The Federal Arbitration Act (FAA), 9 U.S.C.A. Sec. 1-16, and the New Jersey Arbitration Act, N.J.S.A. 2A:23B-1 to 32, which is nearly identical, both articulate policies that favor arbitration. However, recent rulings raise the question of whether the New Jersey courts are “anti-arbitration.” A number of recent cases have seen the courts reject arbitration agreements when they believe they are violative of the rights of consumers and employees. In New Jersey, the analysis focuses on an arbitration agreement as a waiver of rights and whether the language establishing the agreement is clear and unambiguous.

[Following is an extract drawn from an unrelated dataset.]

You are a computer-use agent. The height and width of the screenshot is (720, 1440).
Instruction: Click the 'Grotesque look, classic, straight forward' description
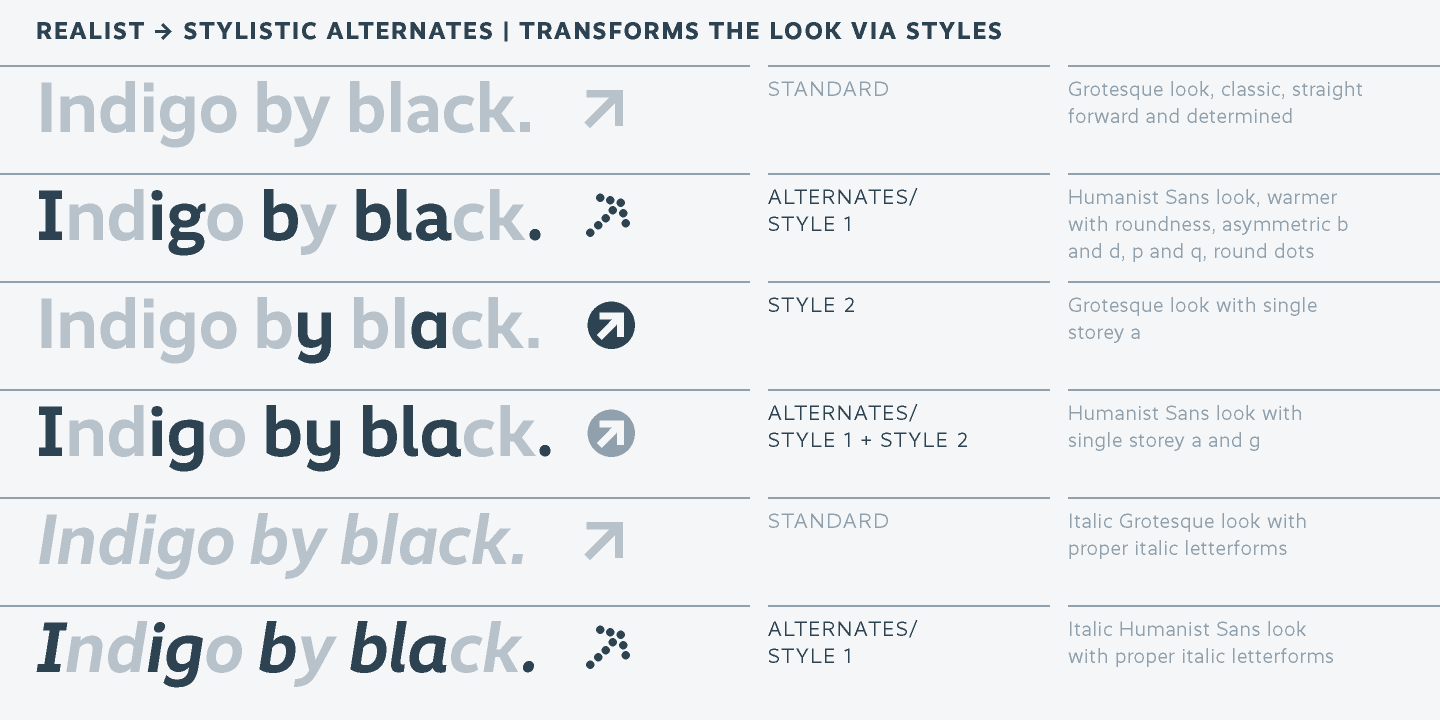pos(1214,103)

On a national level, as noted in a recent New York Times article published on February 22, 2016, “Pivotal Nursing Home Suit Raises a Simple Question: Who Signed the Contract?,” judges have consistently upheld arbitration clauses. In their research into the issue, the Times found that, regardless of whether the person signing the agreement understood its terms, the courts have determined that once the contract is signed, it is binding. As noted in the Times article, “For years, judges hearing elder-abuse cases rejected arguments that arbitration clauses in nursing home contracts were patently unfair because they were signed by people who did not understand them or perhaps even realize they existed.”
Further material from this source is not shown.